Maifest (Mayfest) is one of mankind’s oldest traditions! It is the celebration of nature’s bright reawakening after winter’s cold darkness. The ancient pagan festival eventually took on Christian religious significance, much like Christmas. However, it is now a colorful, joyous part of history and culture in Europe! The custom of the maypole began in the tenth century, when villagers would erect a pole in the local square. They would decorate it with sausages, cakes and multicolored ribbons! The villagers would dance around the maypole, as medieval citizens believed that it would bring good luck and wealth!
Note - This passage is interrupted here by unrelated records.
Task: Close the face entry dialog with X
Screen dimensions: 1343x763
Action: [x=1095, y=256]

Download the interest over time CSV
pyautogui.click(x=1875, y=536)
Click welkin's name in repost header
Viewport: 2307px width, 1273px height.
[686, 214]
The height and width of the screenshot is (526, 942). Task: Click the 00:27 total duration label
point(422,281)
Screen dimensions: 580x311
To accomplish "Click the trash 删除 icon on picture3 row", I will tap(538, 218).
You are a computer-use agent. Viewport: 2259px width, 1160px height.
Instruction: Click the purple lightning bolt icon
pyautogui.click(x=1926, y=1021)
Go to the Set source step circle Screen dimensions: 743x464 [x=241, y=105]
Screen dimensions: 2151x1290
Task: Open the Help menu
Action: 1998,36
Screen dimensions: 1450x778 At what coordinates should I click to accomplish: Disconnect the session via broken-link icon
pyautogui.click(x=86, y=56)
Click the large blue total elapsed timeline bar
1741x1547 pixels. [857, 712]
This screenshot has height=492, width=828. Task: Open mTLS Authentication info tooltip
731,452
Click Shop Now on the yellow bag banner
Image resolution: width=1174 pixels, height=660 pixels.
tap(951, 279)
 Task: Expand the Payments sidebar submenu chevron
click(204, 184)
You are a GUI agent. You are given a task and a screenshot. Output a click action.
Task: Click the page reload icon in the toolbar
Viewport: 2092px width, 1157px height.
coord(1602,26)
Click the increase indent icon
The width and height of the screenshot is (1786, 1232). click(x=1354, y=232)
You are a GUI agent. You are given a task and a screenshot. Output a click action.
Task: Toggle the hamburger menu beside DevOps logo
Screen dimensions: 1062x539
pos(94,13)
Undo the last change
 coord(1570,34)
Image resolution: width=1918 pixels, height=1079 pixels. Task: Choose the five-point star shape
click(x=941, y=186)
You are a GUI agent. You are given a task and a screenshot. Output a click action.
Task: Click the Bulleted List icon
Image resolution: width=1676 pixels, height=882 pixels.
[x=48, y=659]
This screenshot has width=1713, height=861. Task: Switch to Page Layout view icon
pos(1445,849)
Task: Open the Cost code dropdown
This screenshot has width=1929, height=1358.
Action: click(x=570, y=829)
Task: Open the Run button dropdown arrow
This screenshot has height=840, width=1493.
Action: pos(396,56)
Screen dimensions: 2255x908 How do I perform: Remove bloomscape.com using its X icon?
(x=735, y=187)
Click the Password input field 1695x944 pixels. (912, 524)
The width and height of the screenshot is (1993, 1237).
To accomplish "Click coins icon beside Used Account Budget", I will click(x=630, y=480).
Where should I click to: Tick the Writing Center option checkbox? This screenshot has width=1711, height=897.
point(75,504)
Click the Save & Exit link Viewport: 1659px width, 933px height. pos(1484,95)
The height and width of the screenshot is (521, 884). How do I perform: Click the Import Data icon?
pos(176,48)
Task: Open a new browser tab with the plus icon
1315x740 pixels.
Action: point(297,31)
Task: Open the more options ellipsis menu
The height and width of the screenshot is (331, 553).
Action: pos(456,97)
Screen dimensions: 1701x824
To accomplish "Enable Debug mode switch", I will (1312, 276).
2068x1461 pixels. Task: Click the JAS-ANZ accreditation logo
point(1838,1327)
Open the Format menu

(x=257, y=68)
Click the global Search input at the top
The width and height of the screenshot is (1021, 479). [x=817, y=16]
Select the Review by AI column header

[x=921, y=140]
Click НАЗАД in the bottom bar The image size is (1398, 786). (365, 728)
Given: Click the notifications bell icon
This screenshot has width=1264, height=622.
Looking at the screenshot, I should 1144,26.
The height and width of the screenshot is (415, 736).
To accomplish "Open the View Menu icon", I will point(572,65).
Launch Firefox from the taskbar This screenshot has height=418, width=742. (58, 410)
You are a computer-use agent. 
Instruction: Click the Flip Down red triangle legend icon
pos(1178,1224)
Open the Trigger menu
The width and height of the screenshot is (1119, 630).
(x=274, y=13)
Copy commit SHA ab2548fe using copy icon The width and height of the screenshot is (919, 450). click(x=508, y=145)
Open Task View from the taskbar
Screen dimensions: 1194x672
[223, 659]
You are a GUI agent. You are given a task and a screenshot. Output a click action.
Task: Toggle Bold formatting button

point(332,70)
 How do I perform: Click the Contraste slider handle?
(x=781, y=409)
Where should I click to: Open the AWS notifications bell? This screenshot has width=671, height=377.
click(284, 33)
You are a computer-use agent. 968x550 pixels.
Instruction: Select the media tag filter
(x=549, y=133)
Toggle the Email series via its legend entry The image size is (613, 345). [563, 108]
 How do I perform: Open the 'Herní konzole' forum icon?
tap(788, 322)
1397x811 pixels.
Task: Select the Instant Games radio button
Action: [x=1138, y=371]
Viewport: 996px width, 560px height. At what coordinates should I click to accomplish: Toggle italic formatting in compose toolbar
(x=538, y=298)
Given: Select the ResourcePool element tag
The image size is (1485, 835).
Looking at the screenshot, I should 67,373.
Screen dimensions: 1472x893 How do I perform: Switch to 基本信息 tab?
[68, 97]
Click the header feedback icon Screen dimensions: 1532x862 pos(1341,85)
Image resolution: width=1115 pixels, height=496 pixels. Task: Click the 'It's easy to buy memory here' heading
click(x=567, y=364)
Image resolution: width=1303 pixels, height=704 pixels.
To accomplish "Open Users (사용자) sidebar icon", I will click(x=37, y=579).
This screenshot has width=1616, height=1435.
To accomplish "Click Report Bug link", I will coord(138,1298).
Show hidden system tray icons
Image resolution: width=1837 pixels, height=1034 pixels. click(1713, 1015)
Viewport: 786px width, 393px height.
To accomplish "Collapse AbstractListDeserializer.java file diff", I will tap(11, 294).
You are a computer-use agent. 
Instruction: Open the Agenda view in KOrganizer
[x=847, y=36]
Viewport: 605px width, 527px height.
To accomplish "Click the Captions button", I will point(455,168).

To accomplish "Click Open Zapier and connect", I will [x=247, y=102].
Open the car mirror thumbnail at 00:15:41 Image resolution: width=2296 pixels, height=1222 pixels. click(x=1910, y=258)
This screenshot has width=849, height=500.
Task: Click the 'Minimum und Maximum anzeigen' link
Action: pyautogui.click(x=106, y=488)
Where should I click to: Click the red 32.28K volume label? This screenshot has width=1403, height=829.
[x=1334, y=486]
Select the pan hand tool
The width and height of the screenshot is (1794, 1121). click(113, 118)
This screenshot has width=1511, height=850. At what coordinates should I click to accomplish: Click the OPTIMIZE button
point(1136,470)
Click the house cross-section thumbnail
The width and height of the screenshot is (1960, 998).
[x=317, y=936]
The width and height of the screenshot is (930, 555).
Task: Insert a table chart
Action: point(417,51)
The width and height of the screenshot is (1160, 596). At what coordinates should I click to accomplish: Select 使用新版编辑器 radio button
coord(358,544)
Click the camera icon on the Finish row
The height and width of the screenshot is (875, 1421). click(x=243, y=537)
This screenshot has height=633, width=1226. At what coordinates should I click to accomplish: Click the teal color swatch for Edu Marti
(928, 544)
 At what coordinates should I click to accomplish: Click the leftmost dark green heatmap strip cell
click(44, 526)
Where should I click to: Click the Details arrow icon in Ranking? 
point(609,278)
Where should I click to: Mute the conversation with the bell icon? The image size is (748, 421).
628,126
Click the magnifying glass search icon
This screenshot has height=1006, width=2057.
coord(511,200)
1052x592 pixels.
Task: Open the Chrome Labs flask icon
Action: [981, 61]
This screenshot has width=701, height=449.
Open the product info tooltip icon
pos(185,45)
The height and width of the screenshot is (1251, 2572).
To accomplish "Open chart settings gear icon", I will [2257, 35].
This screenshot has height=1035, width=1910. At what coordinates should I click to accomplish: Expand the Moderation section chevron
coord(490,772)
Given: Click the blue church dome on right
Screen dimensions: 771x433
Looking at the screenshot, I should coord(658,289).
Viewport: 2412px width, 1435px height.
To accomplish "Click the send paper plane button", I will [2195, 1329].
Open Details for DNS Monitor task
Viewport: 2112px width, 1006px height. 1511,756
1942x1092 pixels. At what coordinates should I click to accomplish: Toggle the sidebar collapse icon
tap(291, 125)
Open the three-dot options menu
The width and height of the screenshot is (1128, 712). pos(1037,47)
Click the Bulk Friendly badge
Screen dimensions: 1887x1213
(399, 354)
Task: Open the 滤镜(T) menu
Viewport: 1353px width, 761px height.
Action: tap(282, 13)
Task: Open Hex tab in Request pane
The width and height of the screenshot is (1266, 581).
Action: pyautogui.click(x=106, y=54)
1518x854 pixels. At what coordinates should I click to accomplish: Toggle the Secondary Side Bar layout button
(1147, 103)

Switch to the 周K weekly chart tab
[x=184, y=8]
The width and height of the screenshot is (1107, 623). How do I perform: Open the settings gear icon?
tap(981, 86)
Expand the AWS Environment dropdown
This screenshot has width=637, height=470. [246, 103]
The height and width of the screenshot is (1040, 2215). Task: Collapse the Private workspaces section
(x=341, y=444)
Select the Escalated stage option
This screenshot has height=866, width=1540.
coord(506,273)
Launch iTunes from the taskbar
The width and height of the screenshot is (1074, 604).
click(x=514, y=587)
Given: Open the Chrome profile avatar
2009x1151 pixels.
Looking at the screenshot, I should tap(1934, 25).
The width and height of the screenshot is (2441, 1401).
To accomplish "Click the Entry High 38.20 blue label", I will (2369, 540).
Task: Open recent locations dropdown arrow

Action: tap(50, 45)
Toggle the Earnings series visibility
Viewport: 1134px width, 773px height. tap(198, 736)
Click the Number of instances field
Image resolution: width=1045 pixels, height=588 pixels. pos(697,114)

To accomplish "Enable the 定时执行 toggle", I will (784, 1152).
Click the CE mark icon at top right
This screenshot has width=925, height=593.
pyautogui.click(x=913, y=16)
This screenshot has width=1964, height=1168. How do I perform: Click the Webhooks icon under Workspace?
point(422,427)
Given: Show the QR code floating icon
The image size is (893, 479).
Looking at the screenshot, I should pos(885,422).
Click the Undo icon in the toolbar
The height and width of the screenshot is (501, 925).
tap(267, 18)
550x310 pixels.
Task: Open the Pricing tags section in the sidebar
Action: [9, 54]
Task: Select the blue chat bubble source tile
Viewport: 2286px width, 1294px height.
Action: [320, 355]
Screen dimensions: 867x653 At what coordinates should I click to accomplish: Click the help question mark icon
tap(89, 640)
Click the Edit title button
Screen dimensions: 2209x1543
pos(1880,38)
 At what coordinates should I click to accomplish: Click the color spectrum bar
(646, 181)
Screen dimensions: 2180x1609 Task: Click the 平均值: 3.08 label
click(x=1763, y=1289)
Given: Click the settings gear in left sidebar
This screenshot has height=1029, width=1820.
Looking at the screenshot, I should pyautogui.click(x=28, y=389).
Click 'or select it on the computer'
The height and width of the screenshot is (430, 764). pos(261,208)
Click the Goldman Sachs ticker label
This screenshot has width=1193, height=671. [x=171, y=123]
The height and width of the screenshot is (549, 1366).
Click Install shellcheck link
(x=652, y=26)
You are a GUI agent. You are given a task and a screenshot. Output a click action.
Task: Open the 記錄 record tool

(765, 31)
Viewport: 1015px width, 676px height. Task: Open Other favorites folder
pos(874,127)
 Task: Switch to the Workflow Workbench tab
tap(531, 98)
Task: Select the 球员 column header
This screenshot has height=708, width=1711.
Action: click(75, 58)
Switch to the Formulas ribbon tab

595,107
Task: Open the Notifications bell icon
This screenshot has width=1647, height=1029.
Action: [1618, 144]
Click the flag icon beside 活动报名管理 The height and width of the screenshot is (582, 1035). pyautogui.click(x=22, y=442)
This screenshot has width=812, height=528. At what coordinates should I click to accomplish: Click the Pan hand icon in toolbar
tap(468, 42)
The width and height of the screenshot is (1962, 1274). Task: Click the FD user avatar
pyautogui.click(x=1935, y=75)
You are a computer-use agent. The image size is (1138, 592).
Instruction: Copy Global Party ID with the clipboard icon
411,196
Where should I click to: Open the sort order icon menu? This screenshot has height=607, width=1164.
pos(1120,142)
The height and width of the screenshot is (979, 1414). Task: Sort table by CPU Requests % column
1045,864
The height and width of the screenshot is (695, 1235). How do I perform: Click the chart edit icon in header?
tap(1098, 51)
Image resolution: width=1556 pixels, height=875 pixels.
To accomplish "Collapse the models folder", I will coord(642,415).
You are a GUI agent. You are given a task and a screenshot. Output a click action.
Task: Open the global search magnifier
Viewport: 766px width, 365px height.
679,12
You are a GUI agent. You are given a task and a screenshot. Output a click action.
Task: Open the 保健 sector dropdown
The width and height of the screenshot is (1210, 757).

Its religious and superstitious aspects have long since disappeared, but Maifest is still celebrated throughout Germany! During Maifest, cities and villages are bedecked with colorful drapery and flowers. Some areas light bonfires, while others elect May kings. One commonality shared among most regions is the retention of the Maibaum (Maypole)! The Maibaum may be officially erected in the market place, in front of city hall or some other prominent spot in town. Often colorful carved shingles or signs decorate the Maypole and indicate the town’s various trades and professions. It may be up the entire month of May, or even longer. The Maypole and the dance around it is a singular symbol of spring’s reawakening of fruitfulness.
Americans have been enjoying the famed German Oktoberfest celebration for decades. However, one does not have to wait until Autumn to enjoy a fun German celebration! The ancient tradition of Maifest is becoming increasingly popular in cities across the U.S. Much like in Germany, there is traditional dancing, food and of course the customary Maibock beer and Maiwein. While the celebration has not caught on as much as Oktoberfest, there is no doubt that it is just as enjoyable. Additionally, Maifest is a very family-friendly festival, with activities for those of all ages! As the picnic and barbecue season is right around the corner, May is a perfect time to enjoy German breads, pickles, mustards, cheeses and hams! Many retailers have special offers on German food at this time to coincide with Maifest! Click here to see if there’s a special promotion near you.
At Maifest celebrations the food is plentiful and beer and wine flow freely! A very popular drink is a “Maibowle” (May punch), a refreshing mixture of white wine, champagne and woodruff. “Maibock,” a German beer brewed only during Spring is another prime drink choice! Maiwein (May-wine) is dedicated to springtime and flavored with fresh Waldmeister (sweet woodruff). This white wine that is imported from Germany can often be found in stores. Waldmeister is an old-world herb, a small plant with white blossoms that grows in the forests of Germany. In the U.S. this plant is decorative and can be grown in a shady corner of an herb garden. Waldmeister should be used for flavoring only in May when the new leaves are tender. When it is cut up and soaked in wine it produces the distinctive May wine taste!